スーパーによっては毎月もしくは定期的に行ったが
大抵は一期一会だった。
だから店員やお客様から多少嫌な思いをさせられても
「今日だけの付き合い。」と割り切りやすかった。

 
試食販売は大抵、その週の土日で同じ店舗で同じ商品を売るが
土日で違う店や商品の場合もあった。
派遣会社から送られてくる、【●日は●●を売って下さい。】というお知らせに
私はワクワクした。

 
アサヒビールに始まり、お酒ならキリン、サッポロビール、ボジョレーヌーボーのワインを販売した。
飲み物なら牛乳、野菜ジュース、紅茶、緑茶、ウーロン茶、青汁を販売したし
乳製品なら、チーズ、ヨーグルト、アイスを担当した。
お菓子なら、チョコ、煎餅、クッキー。
食品なら、ナス、味噌、ゴーヤ、ちらし寿司、ウナギ、肉を担当した。

 
試食販売バイトをした三年間
私は県内中をあちこち旅するように移動し
様々なお店で試食販売をした。
【県外手当てが出る。人出が足りない。】と言われたら
早朝から県外でも試食販売をした。
県外は日給は一万円以上だし、お客様はたくさんいた。

試食販売はお客様がいない方がしんどい。
暇で仕方ないし、ある程度試食販売物は用意しておかなければいけないし、ある程度時間が経ったら廃棄だ。

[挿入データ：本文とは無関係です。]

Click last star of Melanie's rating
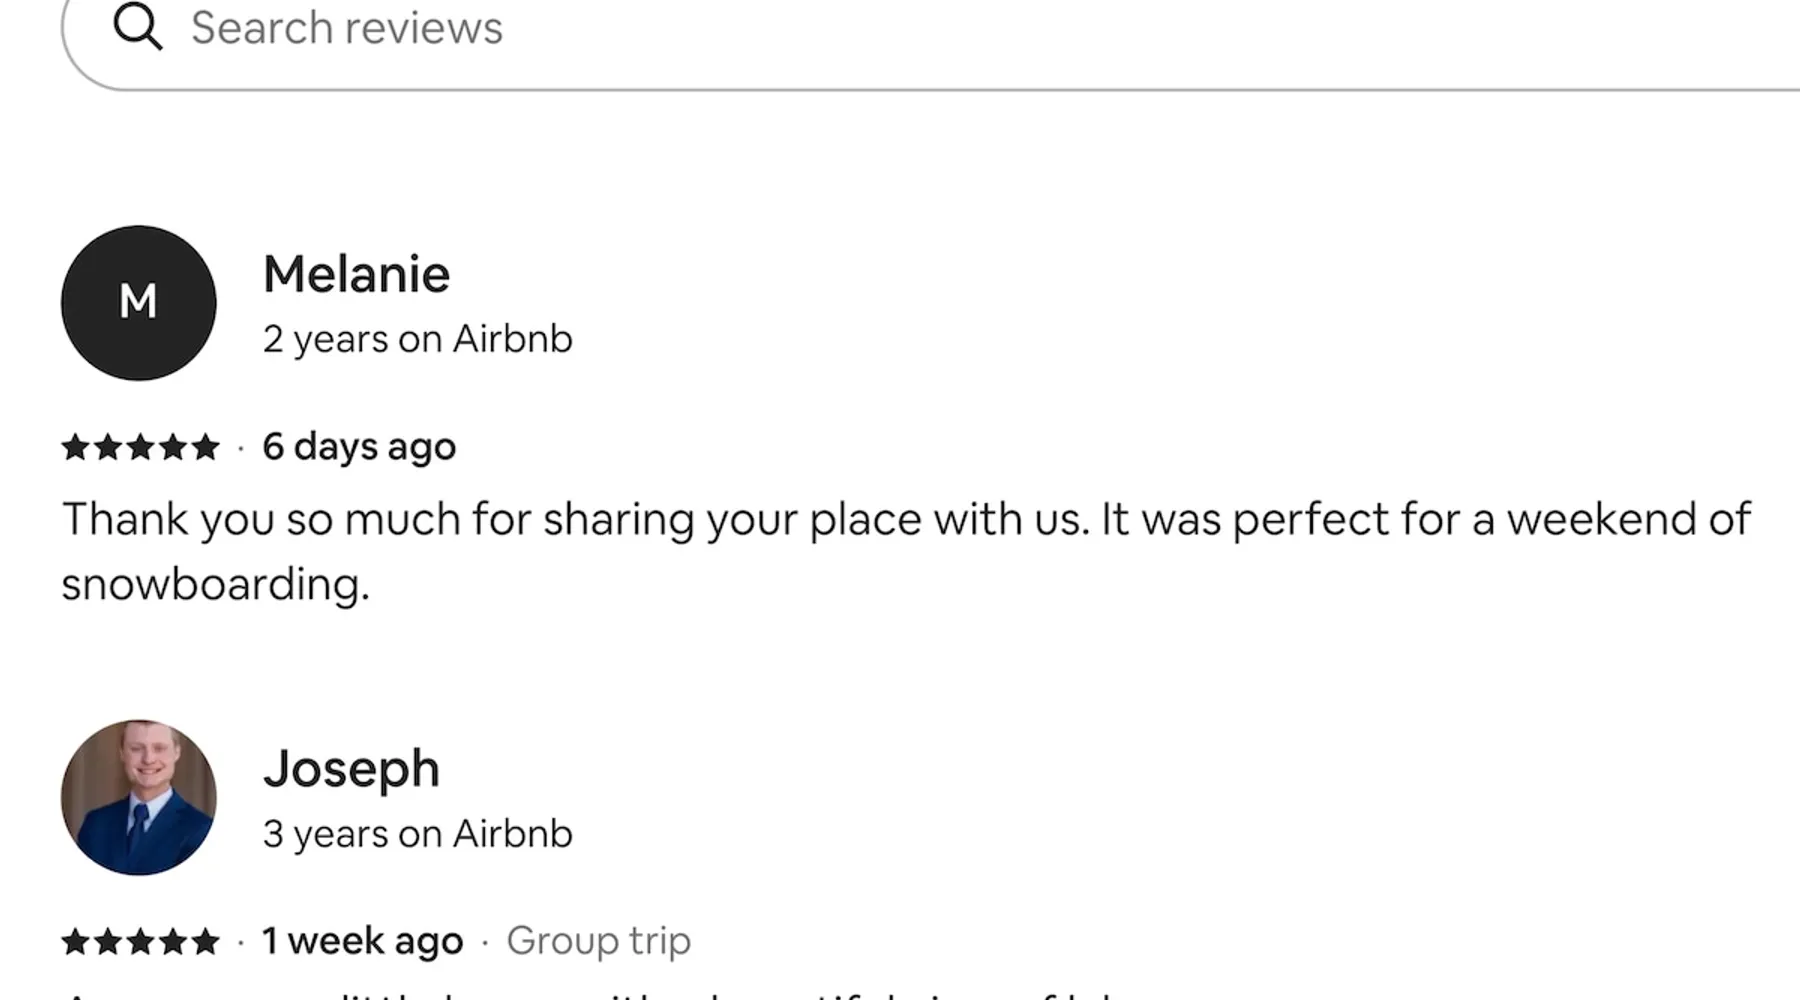Image resolution: width=1800 pixels, height=1000 pixels. [x=205, y=446]
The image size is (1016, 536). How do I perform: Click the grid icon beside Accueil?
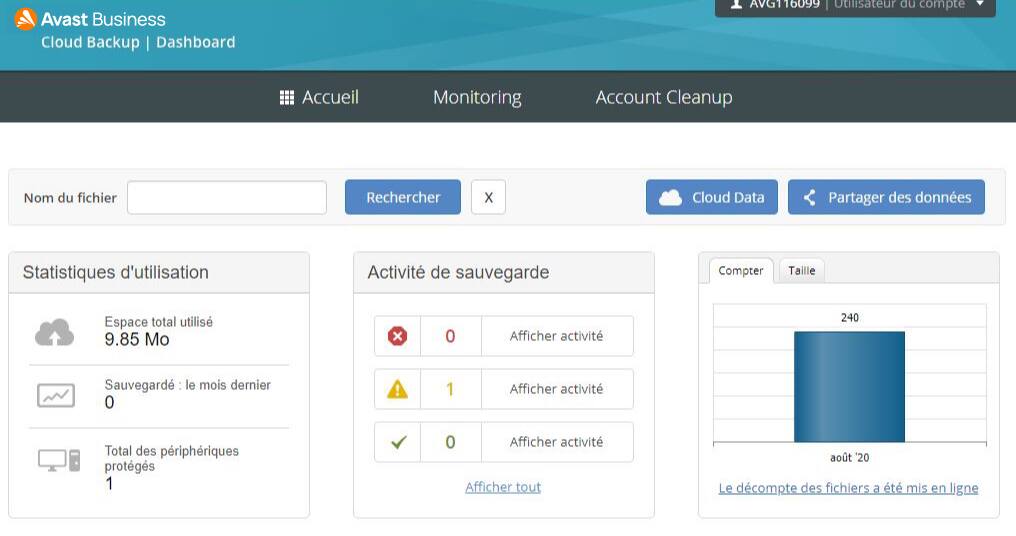(x=286, y=97)
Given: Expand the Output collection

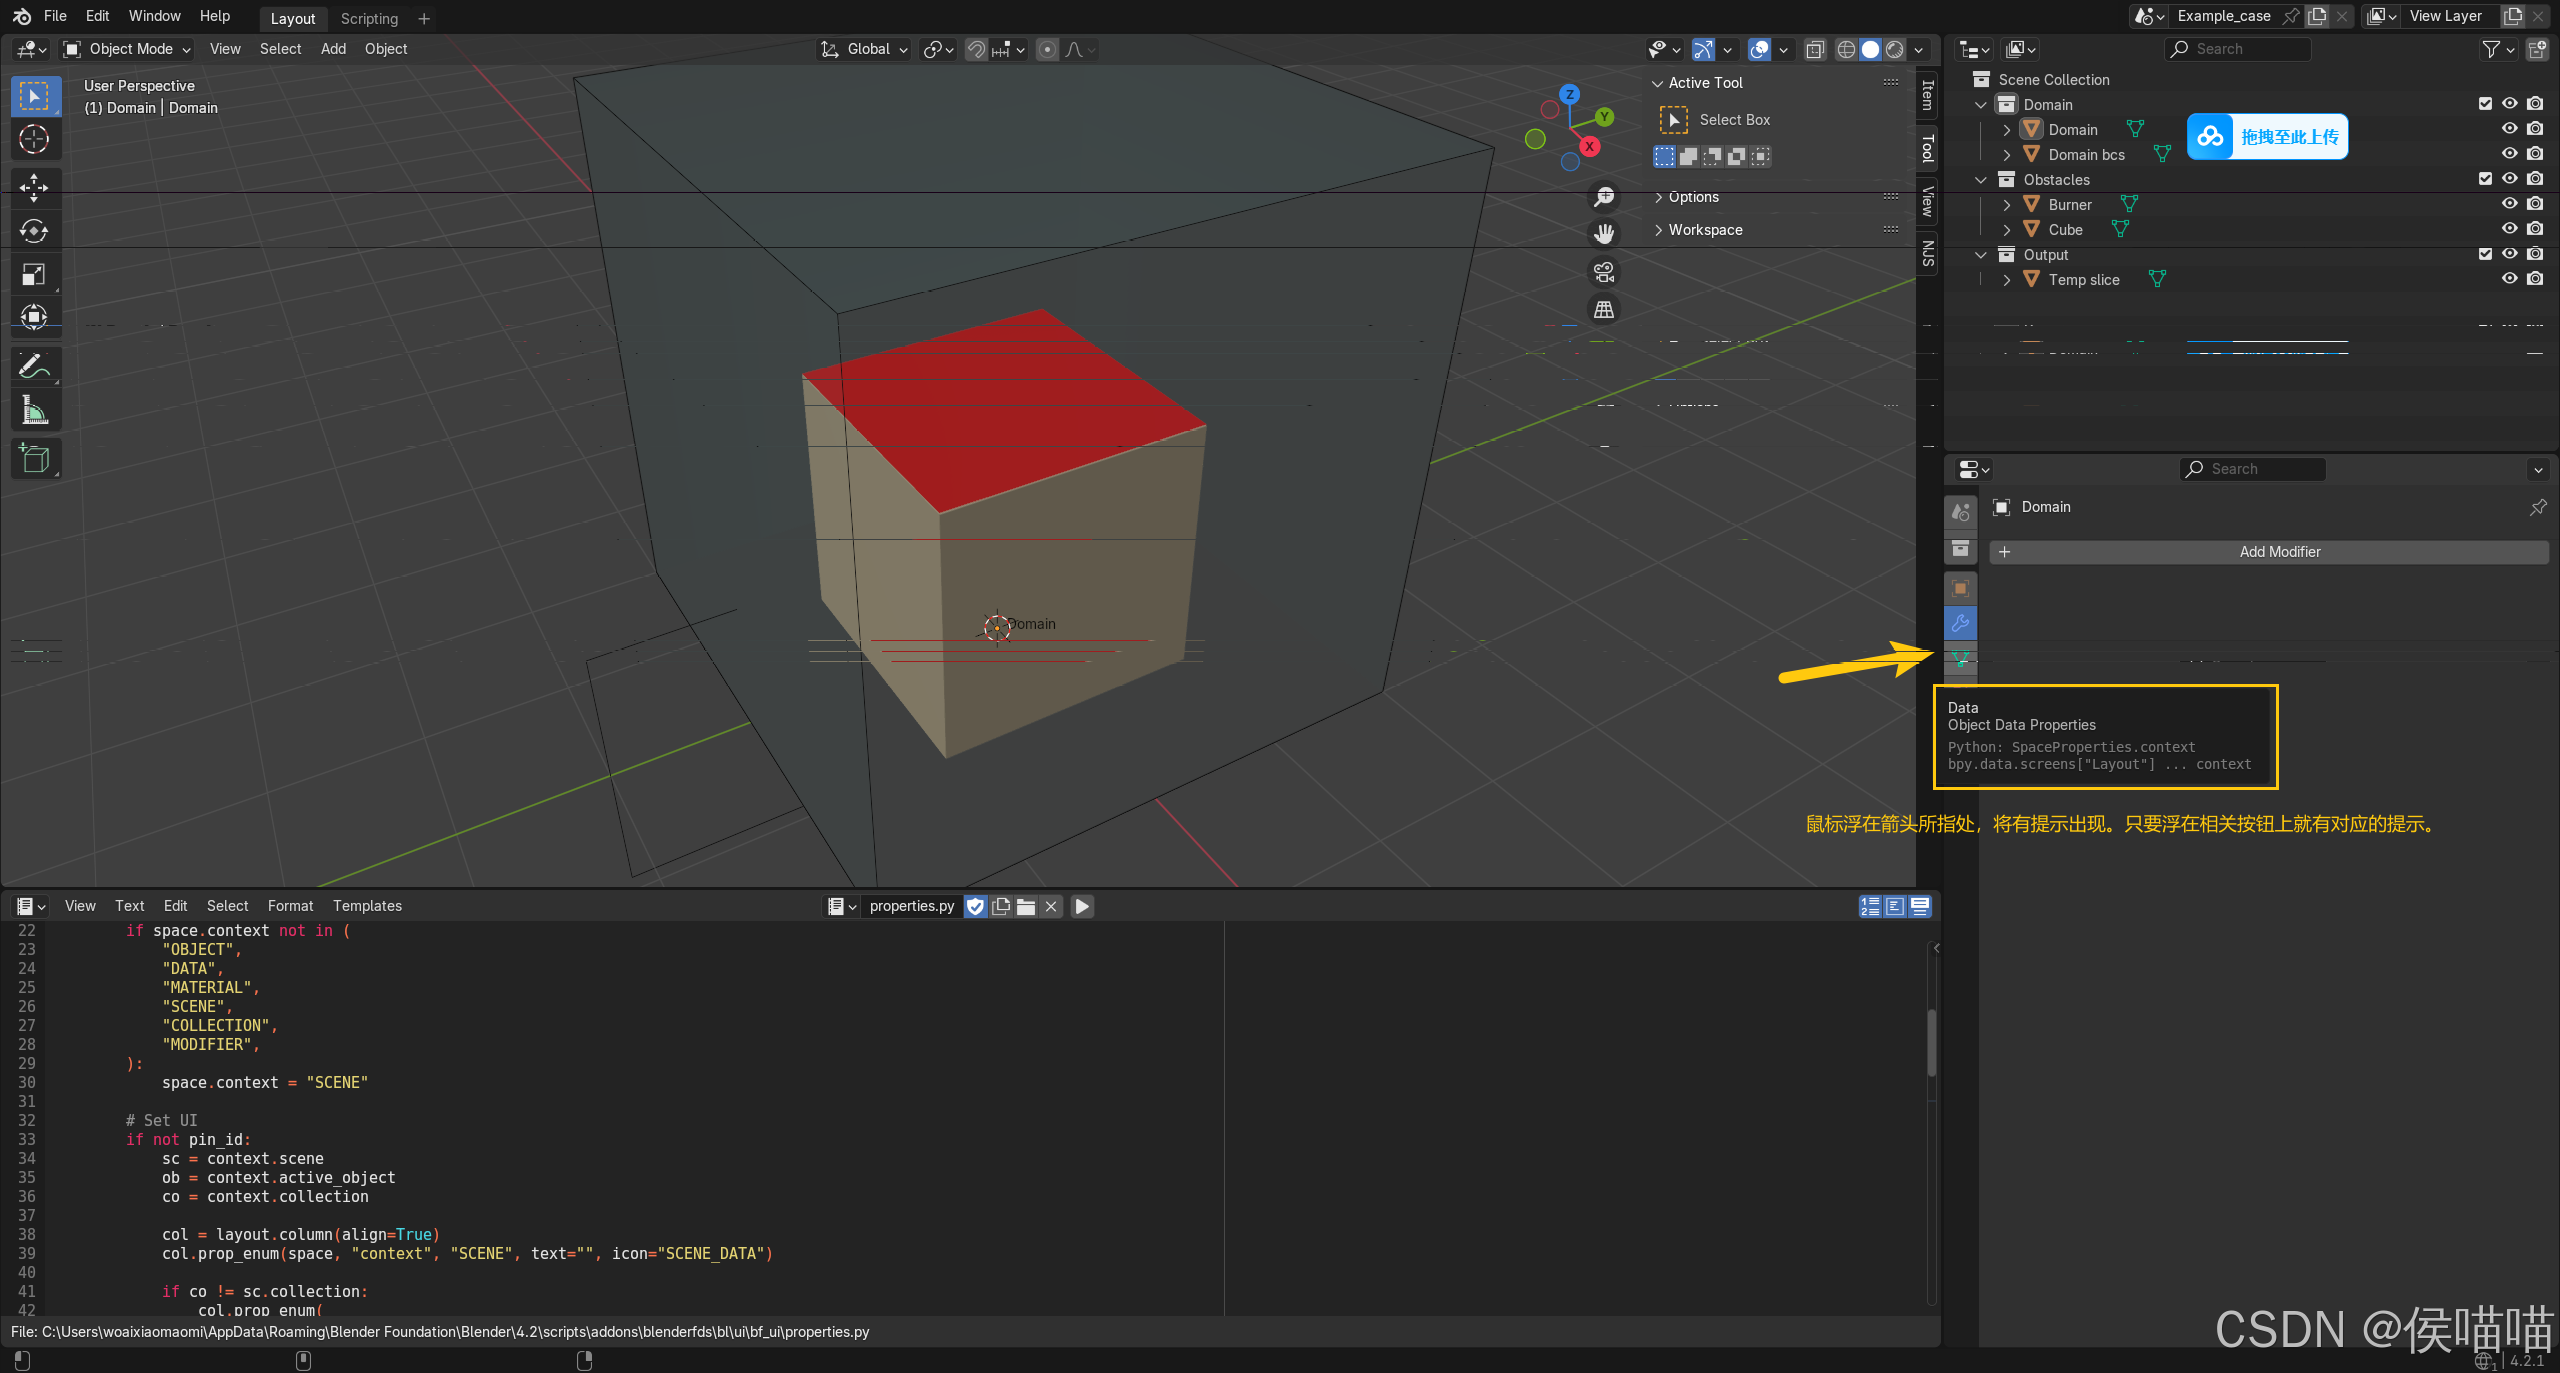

だから、お客様がジャンジャン来てくれた方がありがたかった。
どうせノルマはないし、給料に響かないのだから
試食だけでもいいから、人が群がる方が私にはありがたかった。

だから朝早くても
県外試食販売の依頼は好きだった。

 
試食販売中、一番しんどかったのは
なんといっても青汁販売だった。
7.5時間のバイト中、お客様は20人未満。
試飲をした人は5人。
同情されたのか、5人中に2人も青汁を買ってくれて
非常にありがたかった。
ファミリーパックの青汁で、500円以上する品だったのだ。

私が人生で初めて飲んだ青汁はこの時だし
飲みやすいとも思ったのもこの時だし
あまりに暇すぎて、このバイト中に物語を完成させたのも
印象深い。

 
 
試食販売は、季節感を感じた。

春はひな祭り名目でちらし寿司を、花見名目でビールを売り、
母の日では商品購入者にカーネーションを配布した。
夏は土用の丑の日名目でウナギを売り
秋はビールお買い上げの方に、サンマやマツタケ等の秋の味覚が当たるキャンペーンを実施し
冬は売り上げが下がるアイスを売り、クリスマスに向けて肉を焼いた。

 
 
 
これは、試食販売二年目の12月の話だ。
私は派遣会社の人に頼み込まれた。

 
派遣会社「真咲さん!お願い!クリスマスに肉を売ってくれない?クリスマス手当てつけるから!!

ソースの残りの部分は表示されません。